Hüseyin Kaya / Doğruhaber / Yorum

Bölge ve dünya kamuoyu Gazze ve Irak’a kilitlenmiş ama bu arada Suriye’de Esad vahşeti tüm hızıyla devam ediyor.

Varil bombalarını pazar yerlerinin, evlerin ve camilerin üzerine yağdırıp çoluk çocuk katliam yapıyor Baas güçleri.

Ne katliam ne de yıkım görüntüleri eskisi kadar yer bulmuyor medya organlarında.

Dehşet uyandıran eylem görüntüleriyle IŞİD esir almış tüm medyayı.

Amerika, hava saldırılarıyla, küçük çaplı bombalamalarla sahada aktif olarak yer almadan önce bir tür ısınma hareketlerine girişmiş durumda.
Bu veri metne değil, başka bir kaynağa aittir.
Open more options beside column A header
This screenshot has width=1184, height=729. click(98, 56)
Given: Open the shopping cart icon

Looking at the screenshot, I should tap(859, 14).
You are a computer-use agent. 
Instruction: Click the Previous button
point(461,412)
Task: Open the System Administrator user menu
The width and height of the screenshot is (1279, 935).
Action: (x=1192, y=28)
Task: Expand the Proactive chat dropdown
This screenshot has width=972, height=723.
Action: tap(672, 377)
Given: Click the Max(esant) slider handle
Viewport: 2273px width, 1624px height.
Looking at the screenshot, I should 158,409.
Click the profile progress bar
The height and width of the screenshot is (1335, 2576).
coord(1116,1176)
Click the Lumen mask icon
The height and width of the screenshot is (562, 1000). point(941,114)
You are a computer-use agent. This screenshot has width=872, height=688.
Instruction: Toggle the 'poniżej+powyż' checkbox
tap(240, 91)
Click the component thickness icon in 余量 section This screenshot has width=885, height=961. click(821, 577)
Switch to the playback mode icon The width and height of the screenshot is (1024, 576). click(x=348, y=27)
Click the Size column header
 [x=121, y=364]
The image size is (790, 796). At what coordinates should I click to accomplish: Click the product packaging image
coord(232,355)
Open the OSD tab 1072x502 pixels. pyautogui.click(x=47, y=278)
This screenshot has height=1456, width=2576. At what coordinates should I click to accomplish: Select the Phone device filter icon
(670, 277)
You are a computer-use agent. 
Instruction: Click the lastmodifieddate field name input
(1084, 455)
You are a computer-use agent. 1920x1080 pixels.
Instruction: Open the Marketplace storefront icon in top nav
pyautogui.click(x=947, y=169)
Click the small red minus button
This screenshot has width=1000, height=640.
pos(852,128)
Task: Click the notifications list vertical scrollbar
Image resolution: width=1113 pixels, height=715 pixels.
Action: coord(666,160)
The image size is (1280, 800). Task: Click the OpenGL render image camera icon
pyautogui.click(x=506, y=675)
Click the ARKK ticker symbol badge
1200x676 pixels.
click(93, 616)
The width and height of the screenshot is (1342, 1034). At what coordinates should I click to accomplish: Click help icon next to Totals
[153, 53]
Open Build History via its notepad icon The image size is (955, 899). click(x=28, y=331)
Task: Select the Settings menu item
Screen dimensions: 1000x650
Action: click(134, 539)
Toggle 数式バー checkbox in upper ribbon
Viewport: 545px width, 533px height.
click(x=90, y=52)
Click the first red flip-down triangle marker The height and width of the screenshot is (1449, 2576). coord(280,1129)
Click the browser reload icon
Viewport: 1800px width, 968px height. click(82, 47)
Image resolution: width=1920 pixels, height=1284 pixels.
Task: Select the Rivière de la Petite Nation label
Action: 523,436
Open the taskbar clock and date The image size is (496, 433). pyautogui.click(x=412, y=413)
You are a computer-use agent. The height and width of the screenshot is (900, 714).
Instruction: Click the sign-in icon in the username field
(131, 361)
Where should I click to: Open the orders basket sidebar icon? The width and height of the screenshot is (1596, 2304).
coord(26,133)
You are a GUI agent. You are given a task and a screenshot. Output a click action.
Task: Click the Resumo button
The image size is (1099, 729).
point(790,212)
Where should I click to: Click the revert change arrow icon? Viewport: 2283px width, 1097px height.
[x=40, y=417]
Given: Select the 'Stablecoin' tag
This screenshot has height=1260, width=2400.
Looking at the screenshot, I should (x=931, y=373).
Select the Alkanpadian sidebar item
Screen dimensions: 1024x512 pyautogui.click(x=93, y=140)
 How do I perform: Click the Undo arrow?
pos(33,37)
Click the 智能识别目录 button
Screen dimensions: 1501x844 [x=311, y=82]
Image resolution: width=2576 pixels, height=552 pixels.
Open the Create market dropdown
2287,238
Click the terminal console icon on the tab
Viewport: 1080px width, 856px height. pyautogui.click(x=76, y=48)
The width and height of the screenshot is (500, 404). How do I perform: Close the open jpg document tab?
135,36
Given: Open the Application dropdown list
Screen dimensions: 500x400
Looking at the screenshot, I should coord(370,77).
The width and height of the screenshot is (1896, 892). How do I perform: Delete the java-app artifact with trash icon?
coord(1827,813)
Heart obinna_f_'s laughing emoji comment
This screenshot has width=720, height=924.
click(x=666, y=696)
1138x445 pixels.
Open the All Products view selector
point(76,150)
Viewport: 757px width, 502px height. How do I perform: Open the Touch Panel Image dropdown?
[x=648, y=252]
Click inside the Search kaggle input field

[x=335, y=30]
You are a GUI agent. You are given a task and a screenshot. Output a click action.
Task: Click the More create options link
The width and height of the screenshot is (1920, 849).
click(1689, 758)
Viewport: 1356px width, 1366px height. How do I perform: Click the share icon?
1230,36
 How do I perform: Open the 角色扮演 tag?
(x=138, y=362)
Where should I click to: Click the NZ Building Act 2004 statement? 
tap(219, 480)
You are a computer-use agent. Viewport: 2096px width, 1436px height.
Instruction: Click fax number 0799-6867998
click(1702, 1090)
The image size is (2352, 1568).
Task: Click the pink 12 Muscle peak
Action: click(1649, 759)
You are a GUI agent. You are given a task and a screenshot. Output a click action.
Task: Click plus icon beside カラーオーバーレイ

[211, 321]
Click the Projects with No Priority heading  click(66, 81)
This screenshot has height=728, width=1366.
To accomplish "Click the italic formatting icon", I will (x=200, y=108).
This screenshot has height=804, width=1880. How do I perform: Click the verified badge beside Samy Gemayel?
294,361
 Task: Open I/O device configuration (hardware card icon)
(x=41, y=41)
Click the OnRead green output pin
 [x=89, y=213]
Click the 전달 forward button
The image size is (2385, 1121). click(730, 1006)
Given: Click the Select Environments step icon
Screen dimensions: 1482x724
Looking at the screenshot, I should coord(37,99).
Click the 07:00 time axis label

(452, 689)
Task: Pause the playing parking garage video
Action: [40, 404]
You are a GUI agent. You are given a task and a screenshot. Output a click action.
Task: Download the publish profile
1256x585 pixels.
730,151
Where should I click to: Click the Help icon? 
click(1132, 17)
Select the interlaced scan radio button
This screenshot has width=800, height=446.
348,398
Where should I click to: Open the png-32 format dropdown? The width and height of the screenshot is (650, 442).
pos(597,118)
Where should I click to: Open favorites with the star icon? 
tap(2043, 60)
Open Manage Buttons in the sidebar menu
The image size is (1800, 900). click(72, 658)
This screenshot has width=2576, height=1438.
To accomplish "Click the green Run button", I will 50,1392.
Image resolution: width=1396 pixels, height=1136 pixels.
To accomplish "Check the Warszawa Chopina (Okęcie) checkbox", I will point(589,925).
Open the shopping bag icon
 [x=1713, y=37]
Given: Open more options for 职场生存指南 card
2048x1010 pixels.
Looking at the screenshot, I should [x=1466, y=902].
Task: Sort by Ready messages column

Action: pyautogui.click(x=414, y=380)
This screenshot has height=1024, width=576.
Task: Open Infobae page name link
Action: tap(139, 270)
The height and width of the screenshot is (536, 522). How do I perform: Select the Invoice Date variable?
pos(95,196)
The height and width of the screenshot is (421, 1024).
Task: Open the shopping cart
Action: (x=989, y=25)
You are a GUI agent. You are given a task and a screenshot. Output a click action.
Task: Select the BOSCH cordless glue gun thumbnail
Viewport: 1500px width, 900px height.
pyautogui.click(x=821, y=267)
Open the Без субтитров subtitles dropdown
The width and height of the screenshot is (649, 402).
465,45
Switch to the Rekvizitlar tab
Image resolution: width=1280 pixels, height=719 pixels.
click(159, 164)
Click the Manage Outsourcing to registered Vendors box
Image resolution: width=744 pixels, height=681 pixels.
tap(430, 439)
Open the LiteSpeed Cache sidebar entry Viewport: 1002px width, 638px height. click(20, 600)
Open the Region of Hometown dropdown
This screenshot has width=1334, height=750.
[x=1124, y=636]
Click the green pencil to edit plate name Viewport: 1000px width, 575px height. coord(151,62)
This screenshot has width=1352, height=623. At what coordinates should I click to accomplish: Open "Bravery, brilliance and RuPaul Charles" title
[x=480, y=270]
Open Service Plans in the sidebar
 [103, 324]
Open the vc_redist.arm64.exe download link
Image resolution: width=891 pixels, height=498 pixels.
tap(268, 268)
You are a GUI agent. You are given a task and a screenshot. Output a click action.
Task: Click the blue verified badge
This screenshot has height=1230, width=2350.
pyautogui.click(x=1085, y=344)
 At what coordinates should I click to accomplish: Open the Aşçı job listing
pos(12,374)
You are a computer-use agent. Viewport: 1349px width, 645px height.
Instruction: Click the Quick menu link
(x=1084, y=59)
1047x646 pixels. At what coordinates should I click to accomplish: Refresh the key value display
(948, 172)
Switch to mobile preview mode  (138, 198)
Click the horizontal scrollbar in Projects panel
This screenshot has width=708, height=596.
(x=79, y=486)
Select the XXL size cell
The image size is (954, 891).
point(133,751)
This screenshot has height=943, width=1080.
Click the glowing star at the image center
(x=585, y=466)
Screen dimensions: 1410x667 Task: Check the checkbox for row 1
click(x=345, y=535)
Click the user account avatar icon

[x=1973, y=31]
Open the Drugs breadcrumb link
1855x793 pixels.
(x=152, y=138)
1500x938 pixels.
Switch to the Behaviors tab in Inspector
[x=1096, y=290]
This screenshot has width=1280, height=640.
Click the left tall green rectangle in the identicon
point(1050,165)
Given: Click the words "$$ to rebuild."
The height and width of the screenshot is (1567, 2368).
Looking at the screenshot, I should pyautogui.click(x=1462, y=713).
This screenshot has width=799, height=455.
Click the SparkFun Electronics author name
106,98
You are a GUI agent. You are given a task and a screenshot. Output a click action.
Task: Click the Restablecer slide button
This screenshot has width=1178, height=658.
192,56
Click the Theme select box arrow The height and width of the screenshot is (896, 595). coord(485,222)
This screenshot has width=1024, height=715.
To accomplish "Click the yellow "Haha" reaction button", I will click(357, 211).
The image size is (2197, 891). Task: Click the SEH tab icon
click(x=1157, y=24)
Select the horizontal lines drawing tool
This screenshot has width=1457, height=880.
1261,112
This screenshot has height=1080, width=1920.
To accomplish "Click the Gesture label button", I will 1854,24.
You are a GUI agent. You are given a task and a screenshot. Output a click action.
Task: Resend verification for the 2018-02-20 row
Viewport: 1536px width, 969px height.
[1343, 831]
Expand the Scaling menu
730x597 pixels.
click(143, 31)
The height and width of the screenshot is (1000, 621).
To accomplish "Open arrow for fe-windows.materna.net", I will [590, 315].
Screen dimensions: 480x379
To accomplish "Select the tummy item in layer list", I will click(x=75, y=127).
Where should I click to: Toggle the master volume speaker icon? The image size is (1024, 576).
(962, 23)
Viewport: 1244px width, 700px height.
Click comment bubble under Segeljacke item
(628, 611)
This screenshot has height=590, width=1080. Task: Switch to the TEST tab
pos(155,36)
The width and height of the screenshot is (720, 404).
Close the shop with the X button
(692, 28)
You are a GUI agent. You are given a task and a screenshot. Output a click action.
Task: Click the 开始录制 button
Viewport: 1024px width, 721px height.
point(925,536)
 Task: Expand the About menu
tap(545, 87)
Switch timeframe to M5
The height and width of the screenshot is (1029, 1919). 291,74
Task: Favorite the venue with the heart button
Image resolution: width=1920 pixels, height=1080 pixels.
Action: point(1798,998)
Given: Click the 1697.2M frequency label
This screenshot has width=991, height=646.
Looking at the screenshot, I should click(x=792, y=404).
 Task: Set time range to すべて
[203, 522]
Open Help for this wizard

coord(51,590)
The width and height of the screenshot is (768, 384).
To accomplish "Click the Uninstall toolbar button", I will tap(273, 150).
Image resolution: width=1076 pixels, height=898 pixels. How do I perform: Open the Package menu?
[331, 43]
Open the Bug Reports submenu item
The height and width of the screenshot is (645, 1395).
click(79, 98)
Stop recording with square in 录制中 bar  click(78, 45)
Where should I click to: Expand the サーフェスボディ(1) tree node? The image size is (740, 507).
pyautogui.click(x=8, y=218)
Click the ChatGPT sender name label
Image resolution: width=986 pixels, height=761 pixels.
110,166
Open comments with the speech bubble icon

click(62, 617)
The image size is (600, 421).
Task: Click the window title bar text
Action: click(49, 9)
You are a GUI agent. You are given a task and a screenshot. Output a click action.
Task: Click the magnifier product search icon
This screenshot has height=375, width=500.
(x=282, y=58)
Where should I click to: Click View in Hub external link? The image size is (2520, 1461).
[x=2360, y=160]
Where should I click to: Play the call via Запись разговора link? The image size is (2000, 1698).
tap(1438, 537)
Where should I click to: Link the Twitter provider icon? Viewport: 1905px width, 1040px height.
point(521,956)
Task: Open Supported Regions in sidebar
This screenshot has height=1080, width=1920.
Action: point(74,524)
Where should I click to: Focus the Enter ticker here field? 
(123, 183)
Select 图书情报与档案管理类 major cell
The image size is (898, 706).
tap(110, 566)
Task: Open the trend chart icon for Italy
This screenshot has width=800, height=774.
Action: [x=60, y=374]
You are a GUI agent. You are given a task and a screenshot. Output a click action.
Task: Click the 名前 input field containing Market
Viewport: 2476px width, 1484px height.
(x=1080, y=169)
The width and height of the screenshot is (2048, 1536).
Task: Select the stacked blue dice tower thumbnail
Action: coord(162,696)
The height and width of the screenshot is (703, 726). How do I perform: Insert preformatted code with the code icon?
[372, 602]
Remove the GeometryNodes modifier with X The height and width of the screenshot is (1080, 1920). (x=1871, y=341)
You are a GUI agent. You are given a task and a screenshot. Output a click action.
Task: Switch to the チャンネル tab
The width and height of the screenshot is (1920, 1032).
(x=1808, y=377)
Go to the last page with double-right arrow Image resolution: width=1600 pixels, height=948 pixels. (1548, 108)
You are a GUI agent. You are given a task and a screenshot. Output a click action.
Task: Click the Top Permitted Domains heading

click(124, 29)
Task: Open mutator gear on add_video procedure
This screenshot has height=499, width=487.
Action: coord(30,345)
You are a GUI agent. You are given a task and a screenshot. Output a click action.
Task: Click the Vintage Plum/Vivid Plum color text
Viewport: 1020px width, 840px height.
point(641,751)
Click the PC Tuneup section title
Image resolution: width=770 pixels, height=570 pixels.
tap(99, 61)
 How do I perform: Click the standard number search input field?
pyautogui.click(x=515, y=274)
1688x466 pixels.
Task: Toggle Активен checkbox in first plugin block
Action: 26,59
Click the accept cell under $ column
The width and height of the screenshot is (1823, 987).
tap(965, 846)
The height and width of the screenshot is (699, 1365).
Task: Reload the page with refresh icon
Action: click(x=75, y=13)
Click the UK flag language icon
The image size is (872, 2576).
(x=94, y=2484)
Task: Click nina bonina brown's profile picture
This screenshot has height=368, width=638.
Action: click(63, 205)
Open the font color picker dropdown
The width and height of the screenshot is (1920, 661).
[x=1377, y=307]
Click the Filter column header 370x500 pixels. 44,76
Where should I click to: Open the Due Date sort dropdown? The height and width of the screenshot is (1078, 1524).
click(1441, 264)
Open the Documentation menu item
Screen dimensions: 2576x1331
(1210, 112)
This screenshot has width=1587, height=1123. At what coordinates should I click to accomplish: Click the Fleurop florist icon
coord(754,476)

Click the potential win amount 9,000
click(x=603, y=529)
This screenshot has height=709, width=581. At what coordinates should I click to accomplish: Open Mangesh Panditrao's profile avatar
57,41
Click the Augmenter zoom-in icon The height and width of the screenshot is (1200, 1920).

Amerika, IŞİD’i hedef alıyor.

Bu arada IŞİD’in bir ayağının da Suriye’de olduğunu hatırlıyor bazıları ve esasında oranın hedef alınması gerektiğini söylüyorlar.

Amerikalılar ve diğer Batılı güçler “Esad’la işbirliğini” konuşmaya başlıyorlar.

Baas’ın Hıristiyan kökenli Dışişleri bakanı Muallim hemen açıklama yaparak “İşbirliğine hazırız” diyor.

Suriye’nin “Suriyeli muhalefeti”ni işbirlikçilikle suçlayan Esad lobisinden “Baas’ın emperyalist Batı ile işbirliğine hazır olmasına dair” bir açıklama gelmiyor.

Bu işte bir terslik var, öyle değil mi?

IŞİD, uzun zamandır Suriye’nin “Suriyeli muhalefeti”ne karşı savaşıyordu ama kimseden bir ses çıkmıyordu. Esad güçleriyle çok az karşılaştı IŞİD ve ne ilginçtir ki o karşılaşmalarda Esad güçleri aynen Maliki’nin askerlerinin Musul’da yaptığı gibi savaşmadan ve tüm ağır silahlarını da bırakarak geri çekilmişti. Böylece diğer grupların hiçbirinin elinde olmayan ağır silahlar geçmişti IŞİD’in eline. Esad o silahların kendisine karşı değil de Suriye’nin “Suriyeli muhalefeti”ne karşı kullanılacağını iyi biliyordu.

Ama bununla yetinmedi IŞİD ve etki alanını genişletti. Kimine göre “kırmızıçizgileri” çiğnedi.

Şimdi Batı ülkeleri ve Baas, IŞİD’e karşı işbirliği yapacakmış.

Bunların bir kısmının bir süre önceki ismi “Suriye’nin dostları” idi hatırlarsanız ve görüşme ve toplantılarında vitrine farklı bir idare modeli yerleştirmeye çalışıyorlardı.

Laik, solcu ve Suudçulardan umduklarını bulamayınca geri çekilmişlerdi.

Esad’la devam etmek Batı’nın çıkarlarına daha uygun geliyor.

Nereden nereye…

Esad’ın devrilmesi için Ürdün’de kimi muhaliflere askeri eğitim veren, muhaliflere ağır silah desteği vermekten söz eden Batı dünyası şimdi Esad’a destek verme niyetinde.

Esad’ın katliamcı tavrından vazgeçtiğine dair bir şey yok.

Esad’ın israil politikasının değiştiğine dair de bir şey yok.

Öyleyse bu terslikleri nasıl izah etmek gerekir?

Batıl bir ideolojisi olan ve Batılı bir yaşam tarzına sahip Esad’ın “Batı’yla işbirliğine girmesi”ni garip karşılamıyoruz ama yine de siyasetteki bu ikiyüzlülük ve ilkesizlik bize garip geliyor.